Yu have a most incorrect understanding of predestination, as I have pointed out to you several times before and with direct quotes from Calvin. Yes, in Calvin, we are but puppets. In a similar vein, Luther said the princes are but puppets.
There is no "correct" understanding of predestination.
Predestination means and always has meant simply that the destiny of every thing was decided before that thing or person came into actual existence.
You may well be right if you said that Marvin Knox has explained predestination better than John Calvin did.
But, that being said, John Calvin did not teach a doctrine of external coercion or compulsion on the part of God concerning the choices His creatures make.

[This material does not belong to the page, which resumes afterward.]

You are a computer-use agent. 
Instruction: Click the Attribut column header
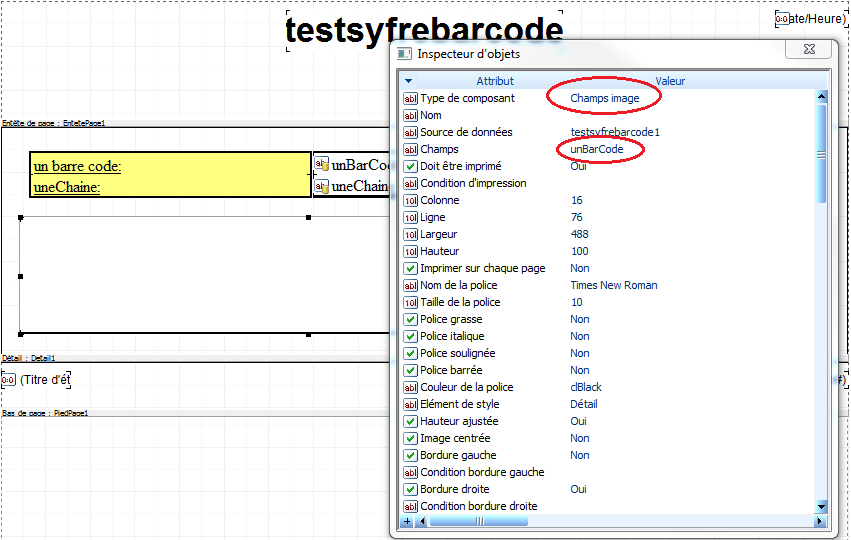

Concerning that - Calvin simply agreed with Augustine, Aquinas, Luther, and the entire tradition of Christian orthodoxy.
John Calvin did agree with the T.U.L.I.P. segment which proclaims that God’s grace is irresistible and flows from his electing love. But Calvin (like me) believed that God's grace renews us from
within. It does not coerce from
without.
The view that God has predestined all that happens does not mean that God is a puppet master pulling on our strings so that we do what He wants apart from our own willing or doing. His will precedes our will, but it does not eradicate it.
The predestination of all that occurs in God's creation being completely compatible with the will of the creature is something that Calvin (like the Westminster Confession that followed him) would completely agree with.
Calvinism affirms with Arminianism that God does not coerce the love of his human creatures nor is He the author of their sins.
God does not work on his people by means of forcible coercion either to sin or to holiness. God does however renew the hearts of the elect so that we can feel and choose and do what we ought.
God does not renew the hearts of all men in such a way but the elect only.
His passing by of some men and pouring out His renewing grace on others does not in any way eliminate the guilt of the reprobate whom he passes by.
This is was John Calvin's conclusion in the matter as it is mine.